Determinants of disability, quality of life and depression in dermatological patients with systemic scleroderma.

BACKGROUND: Systemic scleroderma (SSc) is a rare disease and knowledge about the relationship between clinical signs, disability, quality of life and depressive symptoms is still limited. Although patients with SSc are frequently treated by dermatologists, the vast majority of published evidence is based on rheumatological samples.
OBJECTIVES: To identify determinants of disability, decreased quality of life, and depression in a sample of dermatological patients with SSc.

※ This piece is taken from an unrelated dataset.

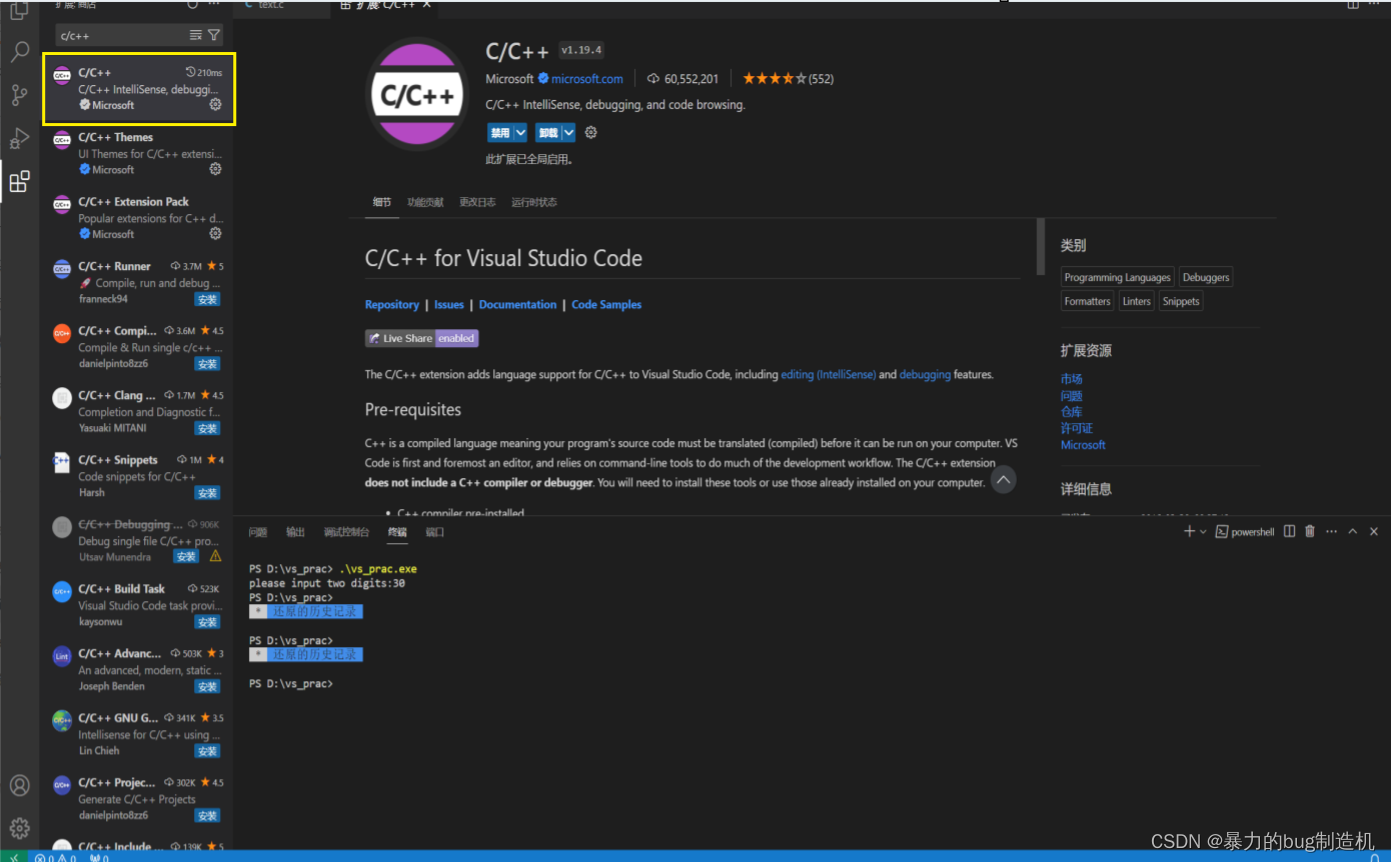
Task: Click the extensions search input showing c/c++
Action: pyautogui.click(x=110, y=35)
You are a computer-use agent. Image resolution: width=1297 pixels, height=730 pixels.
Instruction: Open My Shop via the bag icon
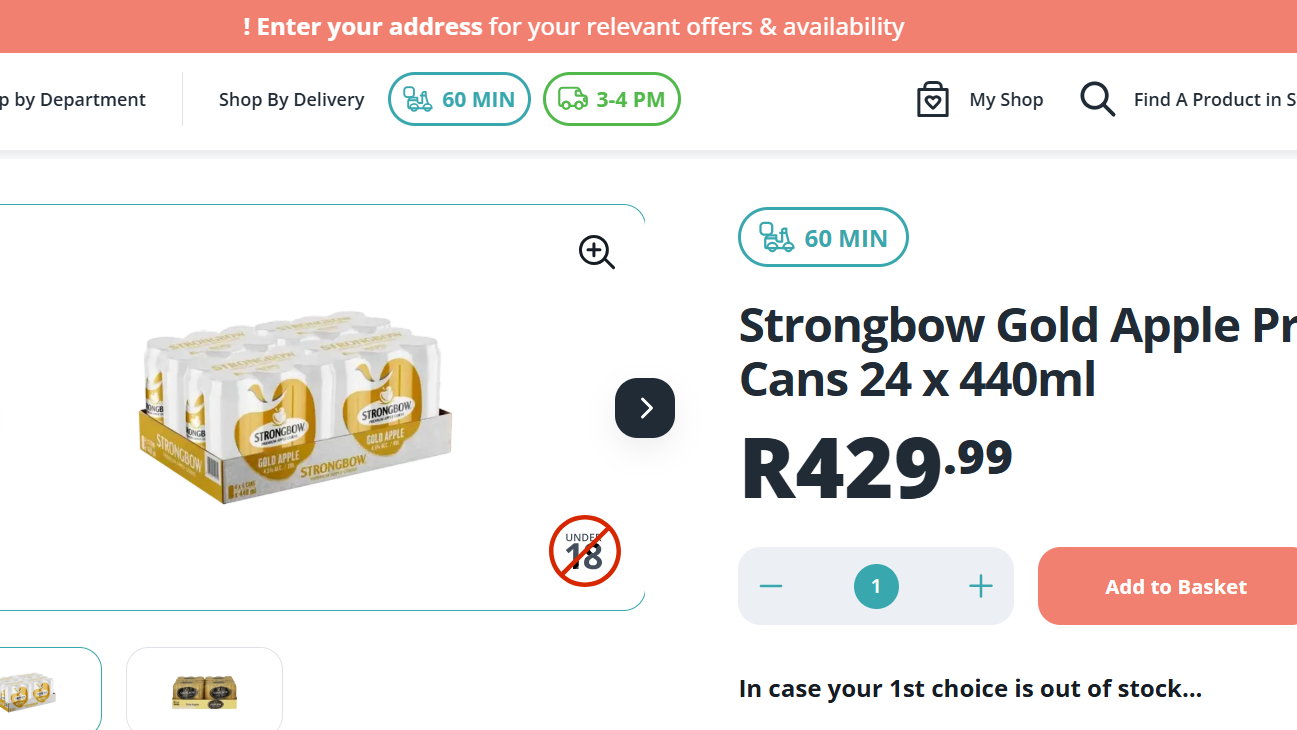coord(932,99)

METHODS: This was a cross-sectional study on consecutive patients with SSc attending one specialist dermatological centre between April 2008 and November 2009. Validated questionnaires, the Health Assessment Questionnaire (HAQ), EuroQol (EQ-5D) and the Center for Epidemiologic Studies Depression scale (CES-D) were utilized to measure disability, quality of life and depressive symptoms. Additionally, disease characteristics (SSc subtype, skin thickness, organ involvement), subjective symptoms of SSc, treatment and socioeconomic characteristics were collected by trained investigators. Based on an a priori hypothesized causal model, multivariate logistic regression models were used to analyse determinants of disability, quality of life and depression in patients with SSc.
RESULTS: A total of 72 patients [59 female (82%), mean age 59years] were enrolled. According to the CES-D, 69% (48 out of 70) were screened positive for depression. Quality of life impairment and female sex and were independent risk factors for depressive symptoms. Disease-specific disability was the main determinant of quality of life impairment in SSc. Pain involvement of the musculoskeletal system and male sex were the main determinants of disability in our sample of patients with SSc.
CONCLUSIONS: The high psychosomatic morbidity in our sample of consecutive patients with SSc calls for the investigation of interdisciplinary models of care.